Using an independent helioseismic method and a different data set, we have confirmed the existence of the equatorial global Rossby waves reported by Löptien et al. (2018). We have extended the observations to deeper layers (down to ∼63 Mm) and to a total period of 21 years by combining SOHO and SDO observations. The power spectra obtained from three seven-year periods covering cycles 23 and 24 all show signatures of r modes for 3 ≤ m = ℓ ≤ 15. The measured mode frequencies and linewidths are generally consistent with the granulation-tracking results of Löptien et al. (2018). However, in our data, excess power is observed on the low-frequency side of the line profiles for m ≥ 10 which leads to a systematic shift of the fitted mode frequencies with respect to Löptien et al. (2018).

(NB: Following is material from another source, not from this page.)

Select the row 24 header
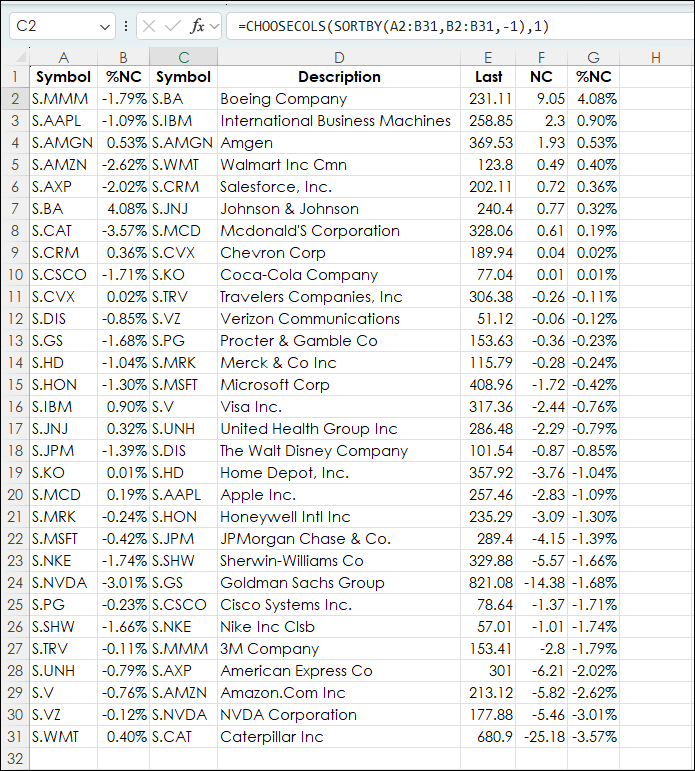pos(15,583)
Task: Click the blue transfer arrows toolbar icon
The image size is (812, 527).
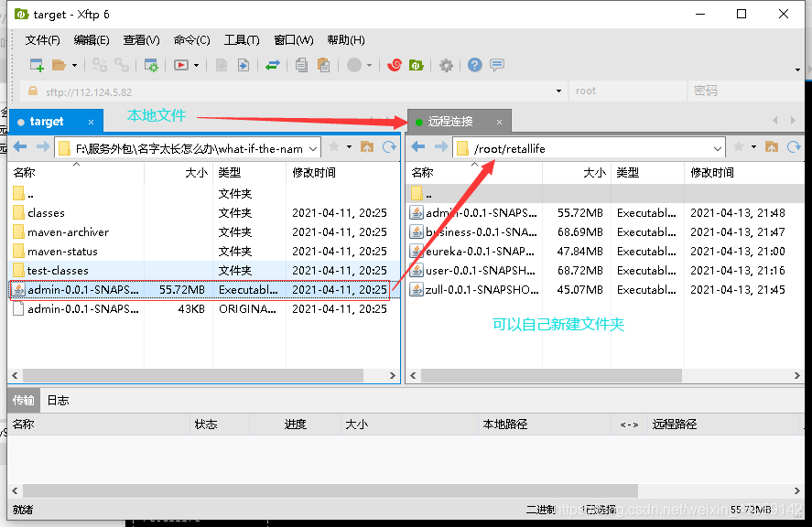Action: (x=272, y=65)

In order to check if the spectral leakage comes into play, we applied the same window functions and Fourier analysis to synthetic data. The resulting spectra do not show apparent frequency shifts, implying that the excess power is not due to the leakage of neighboring modes. Because r-mode frequencies may vary over the solar cycle, we also examined separately the spectrum shown in Fig. 6c computed over a similar period as that used by Löptien et al. (2018). The above-mentioned excess power remains present, which means that this difference with Löptien et al. (2018) is not due to the use of MDI data in earlier periods.

Systematic effects associated with surface magnetic field cause solar cycle variations in the travel-time measurements (Liang & Chou 2015a). We tried excluding the data points inside the active regions from the averaging of CCFs; however, the resulting power spectrum was dominated by noise as the masking procedure removed a considerable amount of pixels. Even if we could resolve the systematic effects of the surface magnetic field, the local flows surrounding the active regions may still enter the travel-time measurements (e.g., Gizon et al. 2001; Gizon 2004). We suspect that the excess low-frequency power at low m is caused by active regions and associated local flows since the rotation rate of the active regions is rather close to zero in our chosen rotation frame. Also the low-frequency power is stronger during the first (May 1996–April 2003) and third (May 2010–April 2017) periods when the solar activity is relatively higher. However, we cannot strictly exclude the possibility that the low-frequency power results from large-scale convection. Examination of the power spectra of travel-time measurements at different latitudes may help clarify this issue.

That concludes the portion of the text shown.